# Centralizer product theorem for elementary abelian group

## Statement

Suppose $p,q$ are distinct primes. Suppose $P$ is an elementary abelian $p$-group, and $Q \le \operatorname{Aut}(P)$ is an abelian $q$-group that is not cyclic. Let $x_1, x_2, \dots, x_n$ be an enumeration of the non-identity elements of $Q$. Then, we have:

$P = C_P(x_1)C_P(x_2) \dots C_P(x_n)$.

where $C_P(x_i)$ denotes the set of fixed points in $P$ of the automorphism $x_i$.

## Related facts

### Generalizations

• Centralizer product theorem: The same result, except that $P$ is now an arbitrary $p$-group, rather than an elementary abelian group.

## Facts used

1. Maschke's averaging lemma

## Proof

Given: Primes $p \ne q$. An elementary abelian $p$-group $P$, a non-cyclic abelian $q$-subgroup $Q$ of $\operatorname{Aut}(P)$. $x_1, x_2, \dots, x_n$ are the non-identity elements of $Q$.

------------------------------------

** GIVEN EXERCISE A **
On the theorem page, what does $C_P(x_i)$ denote?
** GIVEN EXERCISE B **
Extract the passage of the theorem page from "1. Maschke's averaging" to "are the non-identity elements of $Q$.".
** GIVEN EXERCISE C **
According to the theorem page, why does the centralizer product theorem count as a generalization of this result?

** SUPPLIED DATA **
------------------------------------

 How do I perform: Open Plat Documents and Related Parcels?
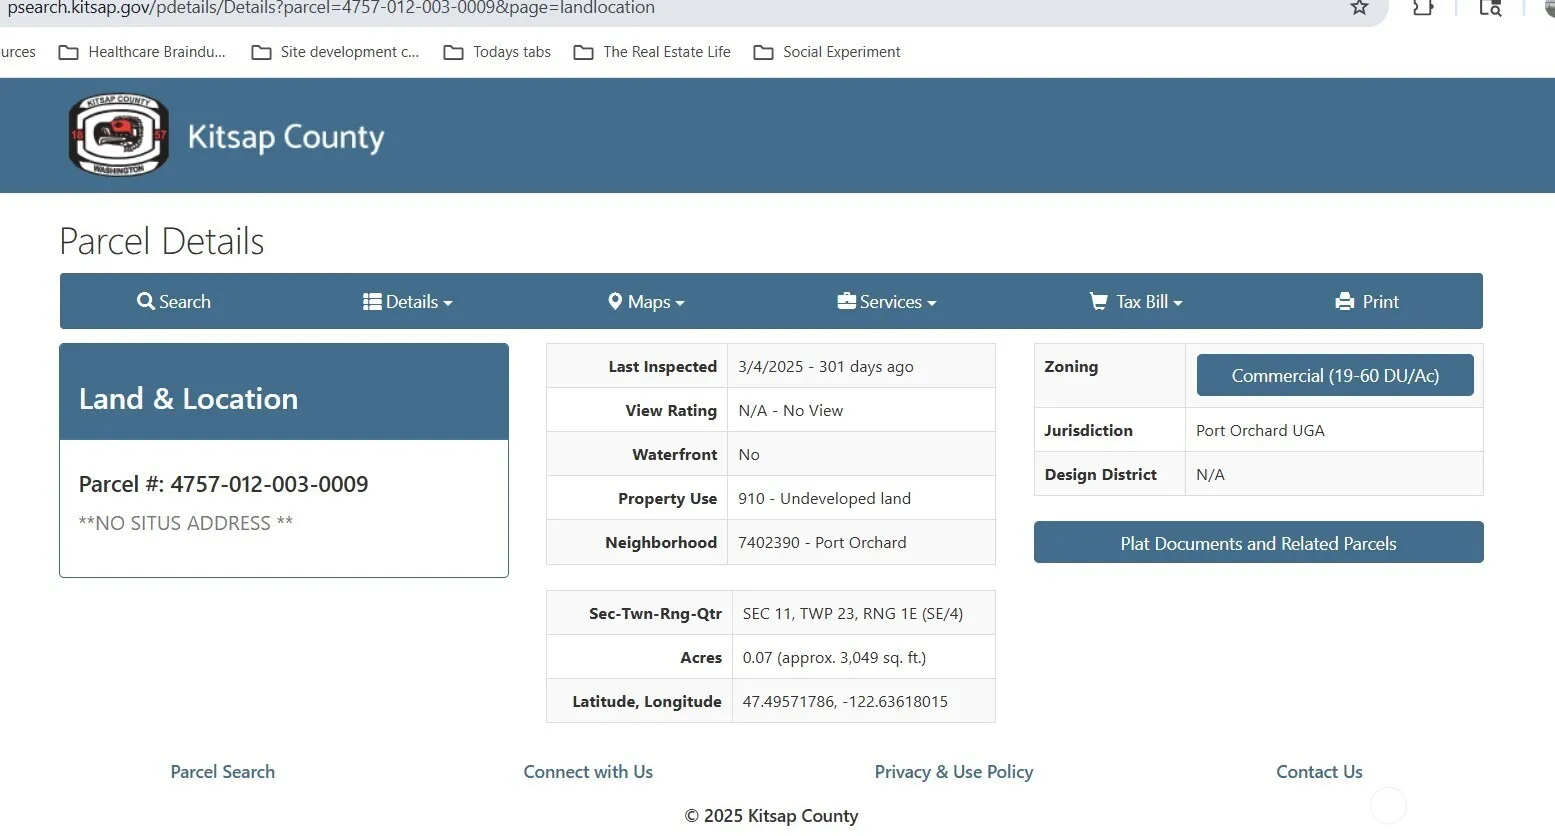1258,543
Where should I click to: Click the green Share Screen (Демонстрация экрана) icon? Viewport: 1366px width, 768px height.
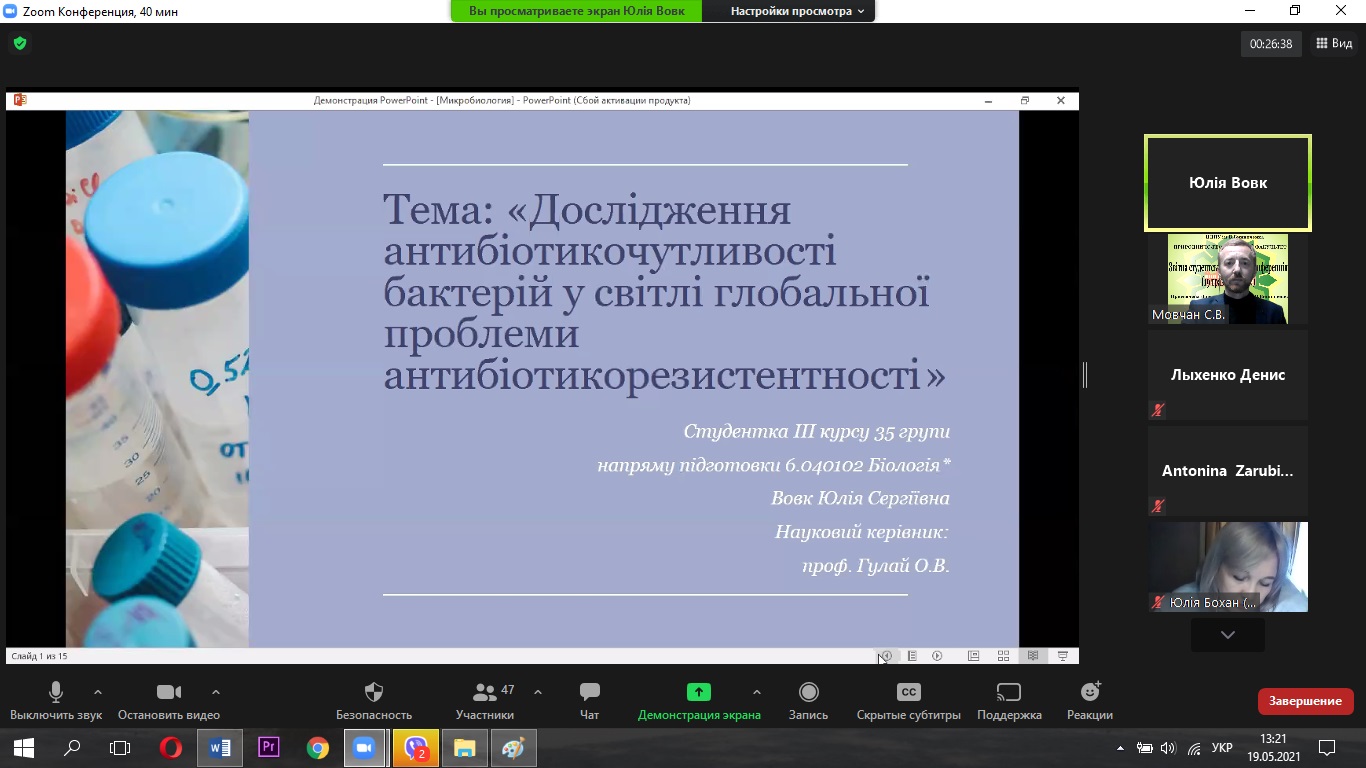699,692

------------------------------------

** EXPECTED OUTPUT A **
It denotes the set of fixed points in $P$ of the automorphism $x_i$.

** EXPECTED OUTPUT B **
1. Maschke's averaging lemma

## Proof

Given: Primes $p \ne q$. An elementary abelian $p$-group $P$, a non-cyclic abelian $q$-subgroup $Q$ of $\operatorname{Aut}(P)$. $x_1, x_2, \dots, x_n$ are the non-identity elements of $Q$.

** EXPECTED OUTPUT C **
It states the same result, except that $P$ may be an arbitrary $p$-group rather than an elementary abelian one.